- Original film poster
- Directed by: Norman Taurog
- Written by: Jack Rose Melville Shavelson
- Produced by: Paul Jones
- Starring: Dean Martin Jerry Lewis Janet Leigh Edward Arnold
- Cinematography: Daniel L. Fapp
- Edited by: Archie Marshek
- Music by: Walter Scharf
- Production company: York Pictures Corporation
- Distributed by: Paramount Pictures
- Release date: July 23, 1954;
- Running time: 100 minutes
- Country: United States
- Language: English
- Box office: $4.25 million (US) 916,275 admissions (France)

= Living It Up =

1954 film by Norman Taurog

Living It Up is a 1954 American comedy film starring Dean Martin and Jerry Lewis which was released by Paramount Pictures.

The film was directed by Norman Taurog and produced by Paul Jones. The screenplay by Jack Rose and Melville Shavelson was based on the musical Hazel Flagg (1953) by Ben Hecht, which was in turn based on the story "Letter to the Editor" by James H. Street.

An earlier film based on Street's story, Nothing Sacred (1937), had been by Selznick International Pictures (released through United Artists) with Carole Lombard and Fredric March, and directed by William A. Wellman. The 1954 version features original music by Walter Scharf, cinematography by Daniel L. Fapp, art direction by Albert Nozaki and Hal Pereira, and costume design by Edith Head.

In addition to Martin and Lewis, the cast of Living It Up includes Janet Leigh, Edward Arnold, Fred Clark, Sheree North, and Sig Ruman.

==Plot==
Homer Flagg is a railroad worker in the small town of Desert Hole, New Mexico. His big dream in life is to visit New York City while he is young.

One day he finds an abandoned automobile at an old atomic proving ground. His doctor and best friend, Steve Harris, diagnoses him with radiation poisoning and gives Homer three weeks to live.

Wally Cook, a reporter for a New York newspaper, hears of Homer's plight and convinces Oliver Stone, her editor, to provide an all-expenses paid trip to fulfill Homer's lifelong fantasy of seeing New York.

Steve, however, realizes that he made an error and Homer is only suffering from a sinus condition. Steve agrees to keep this new diagnosis a secret after Homer begs him ... particularly after meeting the attractive reporter.
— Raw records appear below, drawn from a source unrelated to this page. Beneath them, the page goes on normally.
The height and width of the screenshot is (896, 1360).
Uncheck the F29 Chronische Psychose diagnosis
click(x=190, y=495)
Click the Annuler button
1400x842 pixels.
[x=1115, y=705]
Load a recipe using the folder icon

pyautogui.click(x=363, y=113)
Steve announces that only he can provide medical treatment to Homer and must accompany him on the trip.

New York embraces Homer and he becomes a celebrity, with everyone following his every move in the paper. Homer even makes plans to marry Wally, despite the fact that she has fallen for Steve.

Meanwhile, editor Stone is anxious for Homer to die. Every day it costs the newspaper money to support the dying man's extravagant requests, which includes ordering 3,000 shrimp cocktails for his hotel suite. Stone hires three specialists to examine Homer, who is given a clean bill of health.

To escape the fix that they have gotten themselves into, Homer fakes suicide. The newspaper gets the exclusive story. Wally marries Steve, and the two guys get new jobs in New York as street sweepers.

==Cast==

| Actor | Role |
|---|---|
| Dean Martin | Steve Harris |
| Jerry Lewis | Homer Flagg |
| Janet Leigh | Wally Cook |
| Edward Arnold | The Mayor |
| Fred Clark | Oliver Stone |
| Sheree North | Jitterbug Dancer |
| Sammy White | Waiter |
| Sig Ruman | Dr. Emile Egelhofer |
| Richard Loo | Dr. Lee |

==Production==
Living It Up was filmed from October 19 to December 18, 1953. Sig Ruman, who plays Dr. Emil Eggelhoffer, had played the same role in the 1937 version.

Doing a jitterbug in a dance scene with Lewis, actress Sheree North's character is introduced by a master of ceremonies with her own name, "Sheree North."

The song "Every Street's a Boulevard in Old New York", performed by Martin and Lewis, was originally written by Jule Styne for the musical Hazel Flagg. Martin also sings Styne's songs How Do You Speak to an Angel? and Money Burns a Hole in My Pocket in this film.

==Re-release==
The film was re-released with another Martin and Lewis film, Pardners, in 1965.

==Home media==
The film was included on a five-film DVD set, the Dean Martin and Jerry Lewis Collection: Volume Two, released on June 5, 2007.